CHICAGO -- Researchers used by the White House Coronaviris Task Force are predicting Chicago, Boston and Baltimore will be of the next hotspots for the virus to hit.
According to researchers at PolicyLab at the Children's Hospital of Philadelphia, Chicago has a high transmission rate and inadequate social distancing measures. Boston's transmission rate is growing and many are traveling for leisure, according to cell phone data, according to PolicyLab. And Baltimore is at risk because of its high density and poverty rate, and large number of multi-generational households.
"We're just seeing significant transmission in all three of those cities happening late in the summer, acknowledging they have only weeks left before nights get colder and transmission dynamics may actually worsen," said Dr.
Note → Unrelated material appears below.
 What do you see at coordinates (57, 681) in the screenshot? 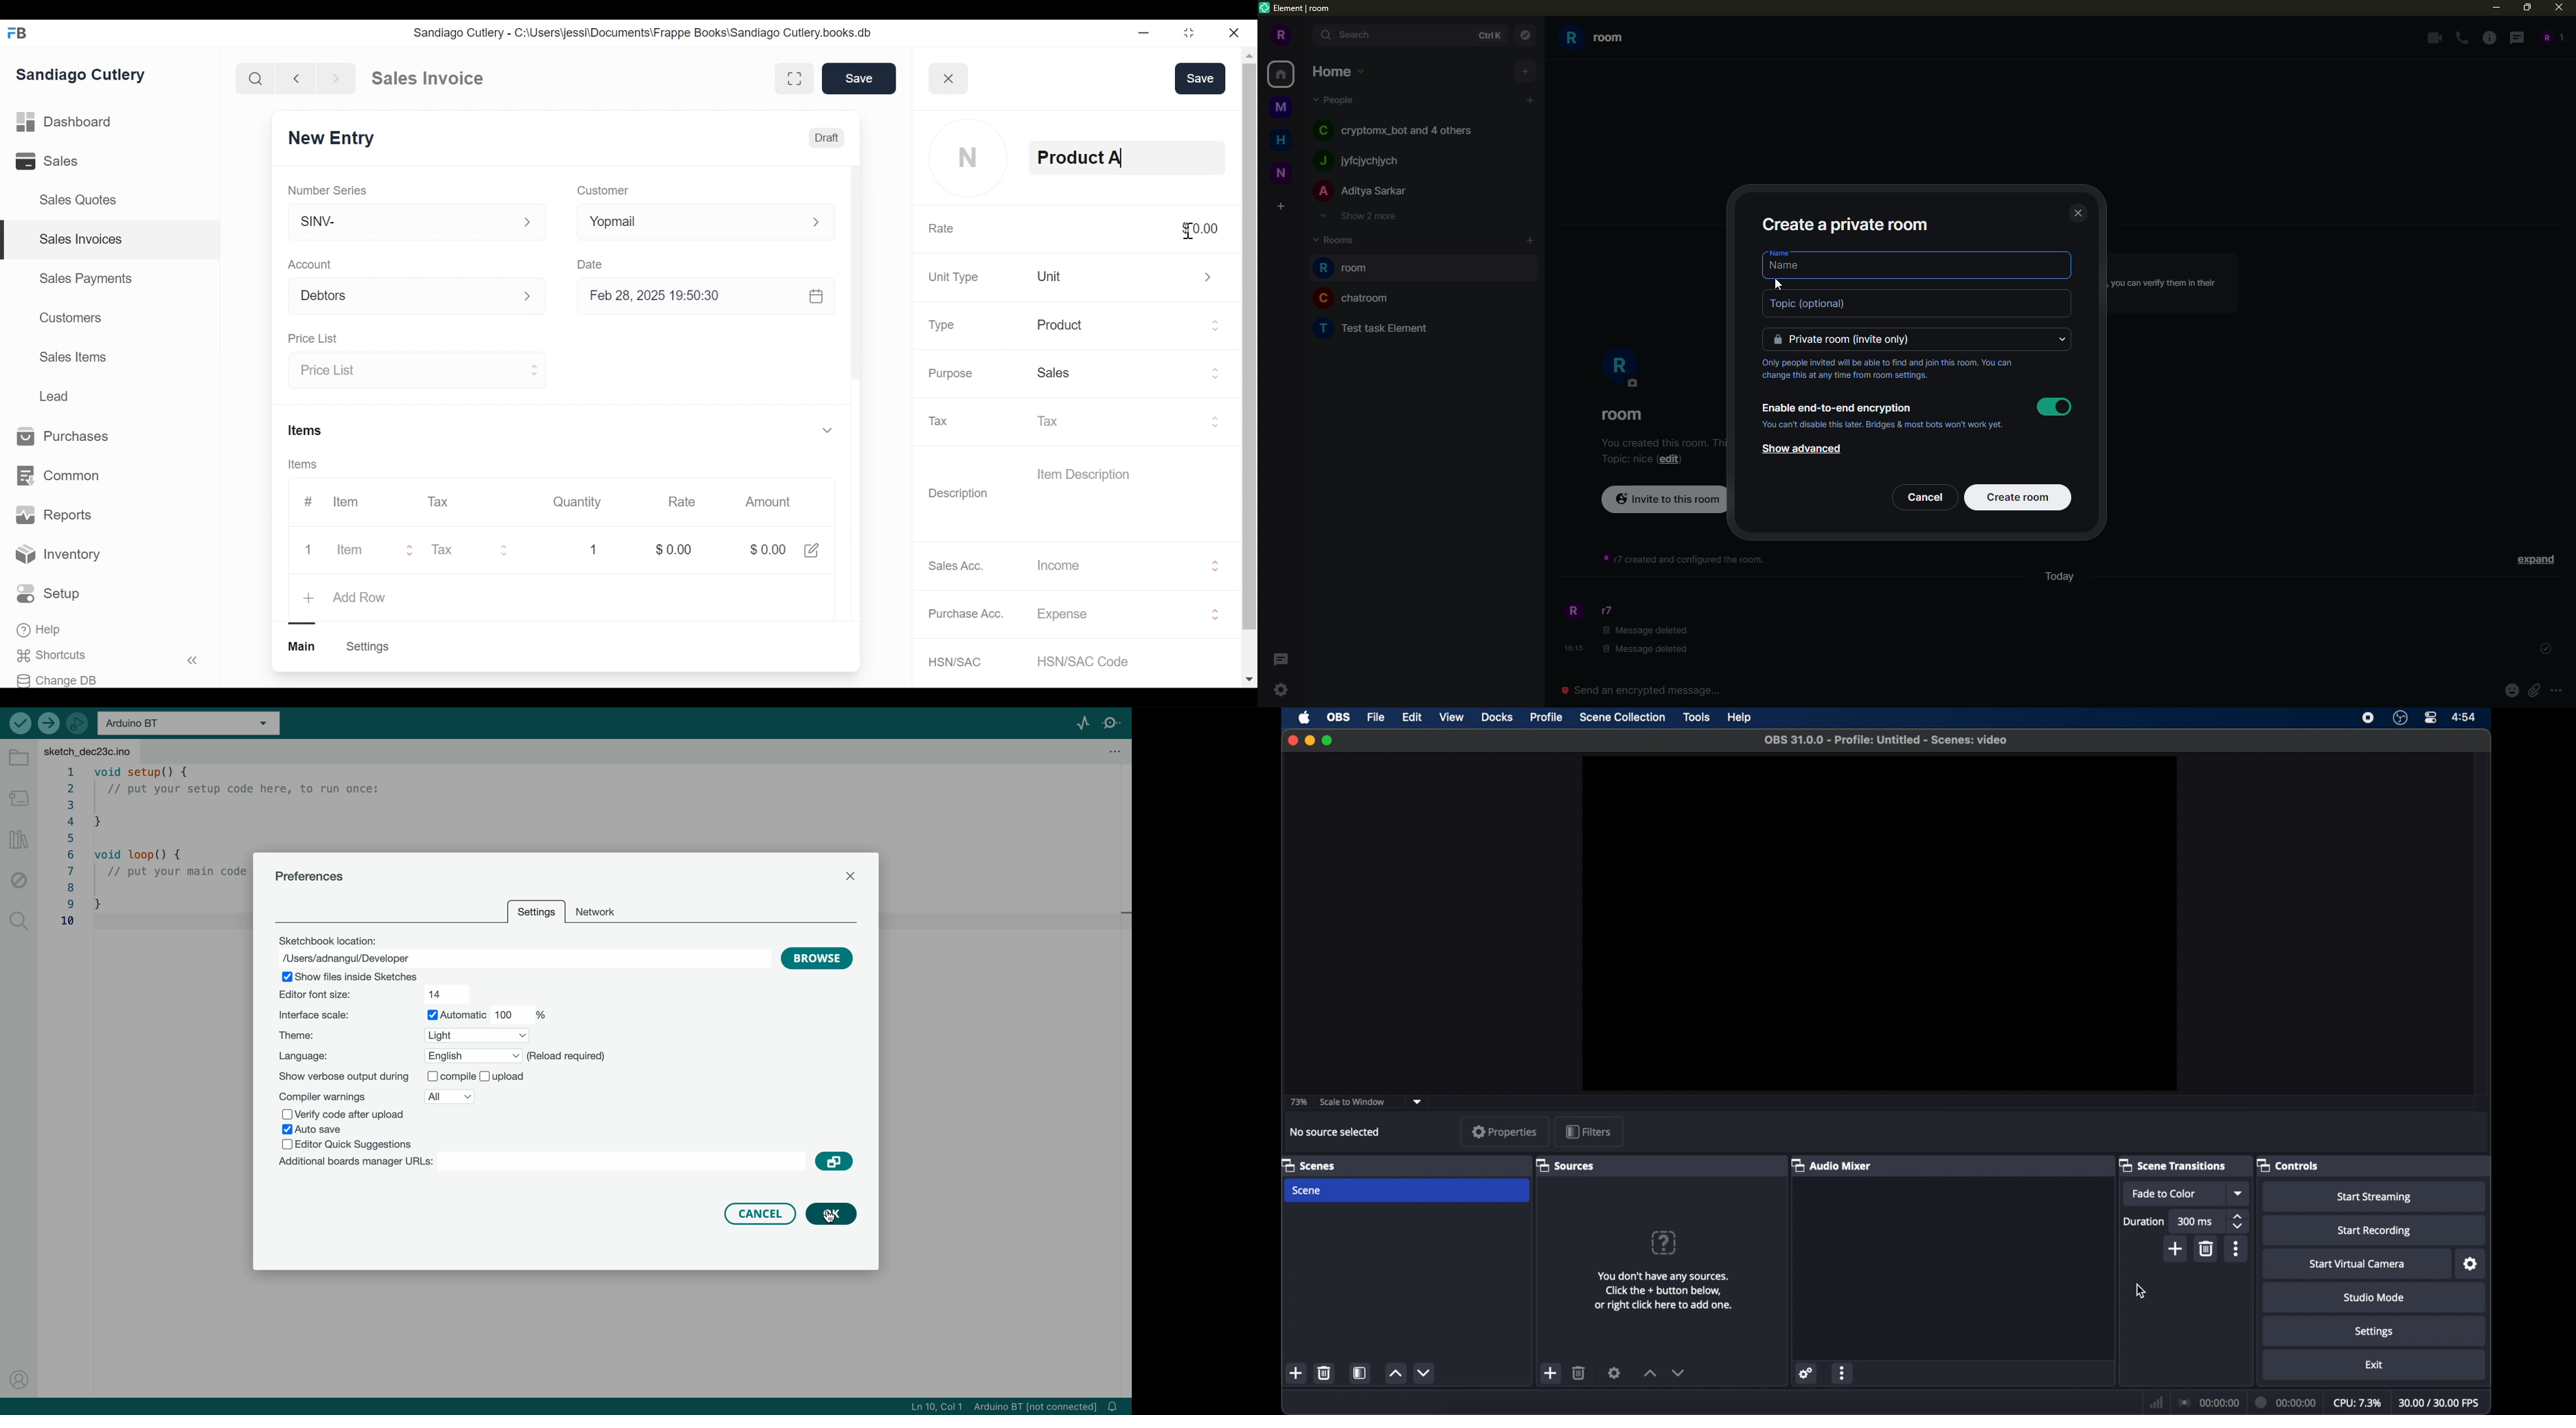
I see `Change DB` at bounding box center [57, 681].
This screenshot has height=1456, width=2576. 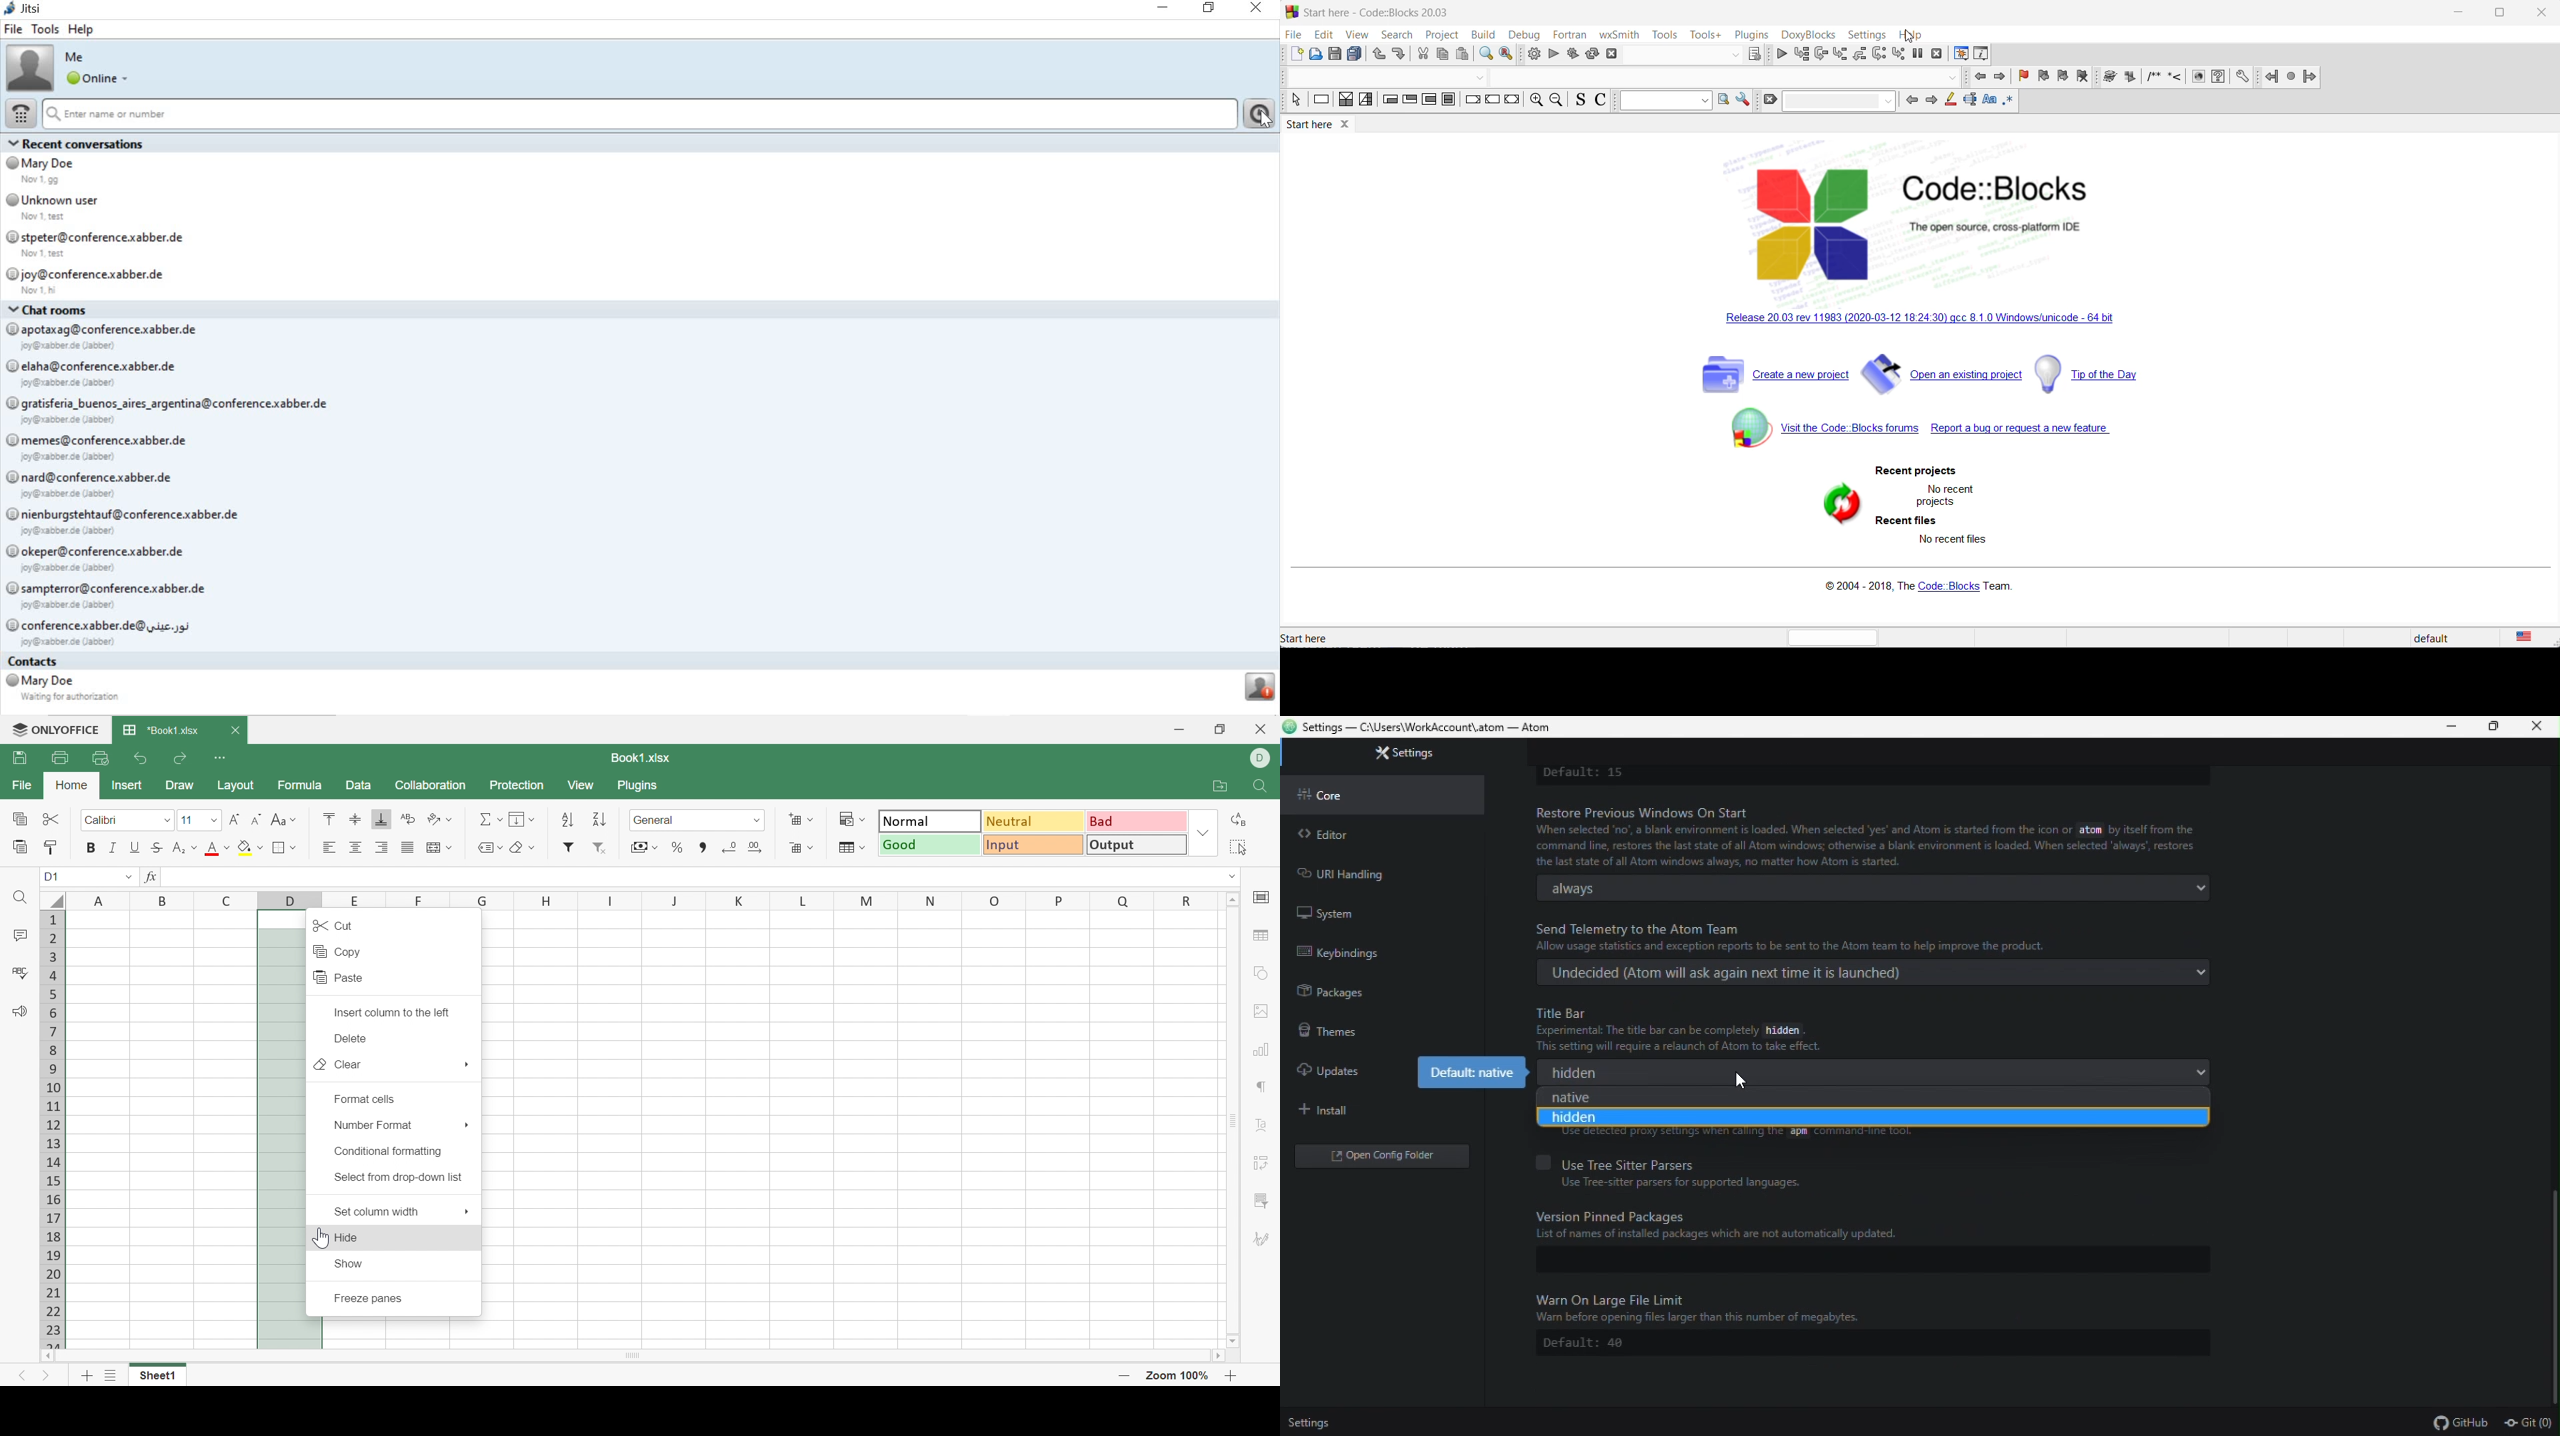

David Rubin, director of PolicyLab at the Children's Hospital of Philadelphia. "I worry about a perfect storm."
Traveling ICU nurse Trinity Goodman knows the challenges of hot spots all too well. She was working in New York when the pandemic first hit.
"I almost felt this almost like a deeper like calling to go," Goodman said.
And more recently, she's been working along the Texas border, where she says all her patients were under 40 and not one of them lived.
"We just had literally no resources," she said. "That's like we had no right literally had no resources."
In the past 24 hours, the United States reported the nation's highest number of deaths in a single day. Robert Redfield, director of the Centers for Disease Control and Prevention, issued a stark warning, saying everyone in America needs to wear a mask, or this coming fall could be the worst "we've ever had."
ABC News contributed to this report.